The Northern Ontario Hockey Association (NOHA) is an ice hockey governing body for minor, junior and senior ice hockey.  The NOHA is sanctioned by the Ontario Hockey Federation and Hockey Canada.  The major league run by the NOHA is the Northern Ontario Junior Hockey League of the Canadian Junior A Hockey League.

History
The NOHA was founded in 1919 and that same year became affiliated with the Ontario Hockey Association (OHA).  In May 1963, the NOHA applied to the Canadian Amateur Hockey Association to become an equal branch to the OHA. When the request was denied, OHA president Lloyd Pollock stated that measures needed to be put in place to prevent the migration of players southwards to the more populated OHA, and preserve the leagues in Northern Ontario.

During the summer in 1989, the Metro Toronto Hockey League, Ontario Minor Hockey Association (OMHA), OHA and NOHA, joined under the umbrella of the Ontario Hockey Federation (OHF).
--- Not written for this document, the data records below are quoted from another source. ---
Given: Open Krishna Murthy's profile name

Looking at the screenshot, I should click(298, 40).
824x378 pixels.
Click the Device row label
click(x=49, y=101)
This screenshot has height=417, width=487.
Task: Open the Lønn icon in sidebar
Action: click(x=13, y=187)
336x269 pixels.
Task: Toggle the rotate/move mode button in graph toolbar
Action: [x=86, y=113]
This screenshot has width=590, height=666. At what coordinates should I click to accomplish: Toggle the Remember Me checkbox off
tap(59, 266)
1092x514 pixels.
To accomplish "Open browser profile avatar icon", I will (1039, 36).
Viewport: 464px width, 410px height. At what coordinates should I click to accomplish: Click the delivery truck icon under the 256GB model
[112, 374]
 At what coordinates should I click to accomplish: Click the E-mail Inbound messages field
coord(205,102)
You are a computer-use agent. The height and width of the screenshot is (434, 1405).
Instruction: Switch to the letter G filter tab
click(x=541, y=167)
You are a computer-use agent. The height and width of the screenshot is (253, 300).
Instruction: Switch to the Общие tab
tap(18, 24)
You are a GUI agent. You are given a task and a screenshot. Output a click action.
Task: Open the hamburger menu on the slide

Each organization was given equal representation on its board of governors, which was given the mandate to oversee hockey in Ontario, and be a review panel for three years to propose further restructuring if necessary.

The senior A-level champions of the NOHA and the OHA formerly competed in a playoffs series for the W. A. Hewitt Trophy.

Former leagues
International Junior B Hockey League
North of Superior Junior B Hockey League
Northern Ontario Junior Hockey Association

Jurisdiction
Empowered by Hockey Canada, the Northern Ontario Hockey Association governs all Ontario senior and junior hockey not administered by Hockey Northwestern Ontario, Ottawa District Hockey Association, or Ontario Hockey Association.  This does not include the Greater Metro Junior A Hockey League, which is privately run outside of Hockey Canada and are not affiliated.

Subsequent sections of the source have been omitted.